Elaine Parks (Samantha Robinson) é uma jovem e bela viúva, que foi abandonada pelo seu marido Jerry (Stephen Wozniak), morto misteriosamente quando começava a se preparar para se casar com outra mulher. Para sanar as dores causadas pelo ex-marido, Elaine entra em um culto, se torna uma bruxa e aprende a buscar o seu próprio poder. Ela tenta se tornar uma mulher mais livre em relação à própria sexualidade, ao mesmo tempo em que ambiciona usar seus novos poderes para atrair o par ideal. Combinando a magia sexual aprendida em sua nova religião com feitiços de amor, ela pretende se tornar a mulher perfeita aos olhos dos homens. Entretanto, a personagem passa a seguir à risca os desejos dos novos parceiros, já que internalizou que somente assim conseguiria o “amor perfeito e a confiança perfeita” que sonhava em ter, mas nunca obtivera com Jerry ou com outros homens em sua vida.

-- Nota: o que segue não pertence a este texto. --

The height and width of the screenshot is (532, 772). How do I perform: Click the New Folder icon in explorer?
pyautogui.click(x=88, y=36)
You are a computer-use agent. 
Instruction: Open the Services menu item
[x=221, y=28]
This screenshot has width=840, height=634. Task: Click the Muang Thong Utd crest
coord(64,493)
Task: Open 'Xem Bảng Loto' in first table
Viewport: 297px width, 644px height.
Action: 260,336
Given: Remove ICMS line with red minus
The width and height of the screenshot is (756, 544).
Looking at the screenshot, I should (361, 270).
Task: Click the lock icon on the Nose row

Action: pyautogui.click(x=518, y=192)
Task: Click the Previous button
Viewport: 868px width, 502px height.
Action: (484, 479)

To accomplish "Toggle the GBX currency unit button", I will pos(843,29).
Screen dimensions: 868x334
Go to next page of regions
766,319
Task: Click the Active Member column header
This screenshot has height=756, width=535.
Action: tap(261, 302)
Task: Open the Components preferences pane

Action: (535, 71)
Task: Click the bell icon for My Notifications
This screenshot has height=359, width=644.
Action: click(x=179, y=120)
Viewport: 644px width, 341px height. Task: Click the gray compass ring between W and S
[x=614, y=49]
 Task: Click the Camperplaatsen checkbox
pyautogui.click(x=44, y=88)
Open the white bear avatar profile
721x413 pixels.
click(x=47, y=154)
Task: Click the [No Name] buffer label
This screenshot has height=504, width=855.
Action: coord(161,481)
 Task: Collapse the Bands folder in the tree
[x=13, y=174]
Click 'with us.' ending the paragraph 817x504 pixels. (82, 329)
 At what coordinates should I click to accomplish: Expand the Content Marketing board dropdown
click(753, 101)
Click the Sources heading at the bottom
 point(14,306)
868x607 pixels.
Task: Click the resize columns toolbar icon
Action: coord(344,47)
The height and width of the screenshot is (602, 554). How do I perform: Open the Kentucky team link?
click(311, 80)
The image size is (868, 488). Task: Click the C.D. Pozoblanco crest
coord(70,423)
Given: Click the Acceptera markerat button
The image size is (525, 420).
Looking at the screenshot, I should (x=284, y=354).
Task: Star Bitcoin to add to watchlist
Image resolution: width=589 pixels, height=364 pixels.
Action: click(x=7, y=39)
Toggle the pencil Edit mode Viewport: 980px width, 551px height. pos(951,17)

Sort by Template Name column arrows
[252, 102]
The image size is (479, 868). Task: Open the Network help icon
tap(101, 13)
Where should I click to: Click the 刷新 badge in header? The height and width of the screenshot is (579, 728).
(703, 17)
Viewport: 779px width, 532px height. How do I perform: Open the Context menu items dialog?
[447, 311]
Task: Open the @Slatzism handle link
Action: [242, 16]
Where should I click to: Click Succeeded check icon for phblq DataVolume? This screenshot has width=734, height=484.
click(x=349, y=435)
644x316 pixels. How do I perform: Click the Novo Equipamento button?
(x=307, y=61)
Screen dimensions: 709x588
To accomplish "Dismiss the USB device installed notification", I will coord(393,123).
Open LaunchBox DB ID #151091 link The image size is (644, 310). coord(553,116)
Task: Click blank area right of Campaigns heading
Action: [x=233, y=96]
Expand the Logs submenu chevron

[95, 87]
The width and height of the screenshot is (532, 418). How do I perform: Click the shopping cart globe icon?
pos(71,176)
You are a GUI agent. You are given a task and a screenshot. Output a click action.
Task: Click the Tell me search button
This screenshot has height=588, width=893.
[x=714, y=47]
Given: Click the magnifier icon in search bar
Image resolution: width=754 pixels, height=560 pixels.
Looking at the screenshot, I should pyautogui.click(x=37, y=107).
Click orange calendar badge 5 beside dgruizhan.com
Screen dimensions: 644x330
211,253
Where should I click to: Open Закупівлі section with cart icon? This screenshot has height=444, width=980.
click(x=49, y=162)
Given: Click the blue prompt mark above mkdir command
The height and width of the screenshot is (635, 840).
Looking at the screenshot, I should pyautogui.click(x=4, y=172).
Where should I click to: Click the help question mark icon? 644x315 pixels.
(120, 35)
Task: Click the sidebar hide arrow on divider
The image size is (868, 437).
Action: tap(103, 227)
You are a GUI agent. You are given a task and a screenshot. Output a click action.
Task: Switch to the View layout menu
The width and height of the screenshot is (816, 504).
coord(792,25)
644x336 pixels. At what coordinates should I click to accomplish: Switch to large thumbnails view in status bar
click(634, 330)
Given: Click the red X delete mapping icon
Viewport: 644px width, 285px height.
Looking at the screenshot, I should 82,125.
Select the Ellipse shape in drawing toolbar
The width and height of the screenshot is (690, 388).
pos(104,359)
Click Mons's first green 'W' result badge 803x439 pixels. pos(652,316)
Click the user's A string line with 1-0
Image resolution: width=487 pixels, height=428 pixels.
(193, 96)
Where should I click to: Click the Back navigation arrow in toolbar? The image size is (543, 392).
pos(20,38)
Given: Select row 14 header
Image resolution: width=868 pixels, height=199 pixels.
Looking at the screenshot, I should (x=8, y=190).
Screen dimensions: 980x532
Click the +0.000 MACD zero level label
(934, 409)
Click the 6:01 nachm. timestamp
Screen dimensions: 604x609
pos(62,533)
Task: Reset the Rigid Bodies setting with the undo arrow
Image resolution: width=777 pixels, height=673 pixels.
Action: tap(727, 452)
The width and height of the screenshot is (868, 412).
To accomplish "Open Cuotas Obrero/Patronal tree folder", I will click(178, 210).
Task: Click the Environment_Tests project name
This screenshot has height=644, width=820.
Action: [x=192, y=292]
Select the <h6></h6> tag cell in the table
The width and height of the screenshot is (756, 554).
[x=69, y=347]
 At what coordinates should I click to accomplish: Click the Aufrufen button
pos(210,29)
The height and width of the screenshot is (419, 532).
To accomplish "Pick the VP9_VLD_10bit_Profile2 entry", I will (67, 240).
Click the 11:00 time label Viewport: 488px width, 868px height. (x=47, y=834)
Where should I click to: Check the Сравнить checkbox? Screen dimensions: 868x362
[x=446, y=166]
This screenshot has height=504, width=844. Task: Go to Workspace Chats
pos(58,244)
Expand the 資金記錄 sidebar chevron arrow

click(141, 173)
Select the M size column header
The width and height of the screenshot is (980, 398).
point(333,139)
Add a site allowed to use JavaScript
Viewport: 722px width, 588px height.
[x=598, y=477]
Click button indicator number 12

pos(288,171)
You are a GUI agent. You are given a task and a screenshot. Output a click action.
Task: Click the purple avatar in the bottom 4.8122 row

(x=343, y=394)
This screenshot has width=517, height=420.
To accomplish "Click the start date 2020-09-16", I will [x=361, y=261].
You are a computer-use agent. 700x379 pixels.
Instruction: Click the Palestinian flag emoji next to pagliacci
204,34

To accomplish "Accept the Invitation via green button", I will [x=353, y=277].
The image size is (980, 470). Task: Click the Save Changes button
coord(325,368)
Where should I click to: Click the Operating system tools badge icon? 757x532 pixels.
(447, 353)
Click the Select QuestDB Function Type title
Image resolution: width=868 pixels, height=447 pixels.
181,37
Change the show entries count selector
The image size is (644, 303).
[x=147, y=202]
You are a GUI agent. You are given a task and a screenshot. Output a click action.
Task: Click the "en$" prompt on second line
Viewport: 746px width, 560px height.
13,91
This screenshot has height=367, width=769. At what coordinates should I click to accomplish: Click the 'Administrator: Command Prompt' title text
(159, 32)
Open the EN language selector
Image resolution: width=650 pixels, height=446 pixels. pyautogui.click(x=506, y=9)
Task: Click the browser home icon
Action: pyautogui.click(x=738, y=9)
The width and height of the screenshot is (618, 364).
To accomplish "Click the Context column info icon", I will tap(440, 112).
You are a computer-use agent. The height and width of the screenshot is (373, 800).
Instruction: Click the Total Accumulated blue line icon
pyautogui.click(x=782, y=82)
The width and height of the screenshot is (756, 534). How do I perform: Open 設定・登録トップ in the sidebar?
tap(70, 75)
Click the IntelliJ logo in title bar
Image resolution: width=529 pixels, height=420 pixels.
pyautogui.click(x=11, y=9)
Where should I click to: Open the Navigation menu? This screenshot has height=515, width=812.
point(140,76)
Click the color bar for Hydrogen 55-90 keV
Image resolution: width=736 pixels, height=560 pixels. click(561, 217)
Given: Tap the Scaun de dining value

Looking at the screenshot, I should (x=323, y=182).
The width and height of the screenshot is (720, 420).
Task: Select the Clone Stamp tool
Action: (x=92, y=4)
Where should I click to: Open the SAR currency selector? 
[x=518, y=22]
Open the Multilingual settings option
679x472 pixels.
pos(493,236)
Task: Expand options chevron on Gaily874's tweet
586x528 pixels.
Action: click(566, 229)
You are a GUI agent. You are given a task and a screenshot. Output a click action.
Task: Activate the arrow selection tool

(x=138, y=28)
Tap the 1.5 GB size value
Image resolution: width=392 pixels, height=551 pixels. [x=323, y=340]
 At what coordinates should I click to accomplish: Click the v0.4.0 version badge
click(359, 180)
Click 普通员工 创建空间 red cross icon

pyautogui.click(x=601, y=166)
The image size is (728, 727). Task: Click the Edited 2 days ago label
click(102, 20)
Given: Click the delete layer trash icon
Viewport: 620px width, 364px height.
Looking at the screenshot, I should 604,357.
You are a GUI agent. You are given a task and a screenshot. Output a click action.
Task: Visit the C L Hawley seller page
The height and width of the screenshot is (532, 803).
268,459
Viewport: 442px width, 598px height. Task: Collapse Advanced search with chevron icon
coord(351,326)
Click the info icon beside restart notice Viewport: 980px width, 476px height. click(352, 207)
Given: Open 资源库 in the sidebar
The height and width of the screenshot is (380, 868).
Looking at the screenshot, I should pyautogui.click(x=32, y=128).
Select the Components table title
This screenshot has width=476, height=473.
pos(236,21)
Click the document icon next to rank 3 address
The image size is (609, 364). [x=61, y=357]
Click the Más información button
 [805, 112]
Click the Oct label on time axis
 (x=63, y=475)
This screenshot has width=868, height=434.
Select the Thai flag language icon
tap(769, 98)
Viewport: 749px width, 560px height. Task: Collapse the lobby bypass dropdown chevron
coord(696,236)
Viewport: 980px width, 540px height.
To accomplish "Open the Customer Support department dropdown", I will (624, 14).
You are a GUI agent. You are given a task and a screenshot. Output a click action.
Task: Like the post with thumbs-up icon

Em certo momento de The Love Witch (Anna Biller, 2016), Elaine diz: “Eu sou a bruxa do amor! Eu sou a sua fantasia perfeita!”. Ao longo do filme, entendemos que essa idealização é, na verdade, um trauma que a personagem carrega desde sua infância. O próprio pai a tratava de maneira abusiva, insultando e maltratando-a por não corresponder ao ideal de perfeição que a sociedade espera de uma mulher. O quadro se agrava após Elaine ser abandonada por Jerry, que também a tratava de forma psicologicamente abusiva. Logo conseguimos entender, como explicita em uma entrevista Anna Biller, diretora e roteirista do filme, que Elaine é um “monstro estilo Frankenstein”, fruto da sociedade patriarcal em que vivemos. Sua busca frenética e alienada pelo amor e sua capacidade de fazer qualquer coisa para conseguir o que quer dos homens beiram à tragicidade, fazendo-nos sentir pena da protagonista. Assim a diretora faz críticas certeiras à maneira misógina como o amor e os relacionamentos (pelo menos do ponto de vista heterossexual) são encarados.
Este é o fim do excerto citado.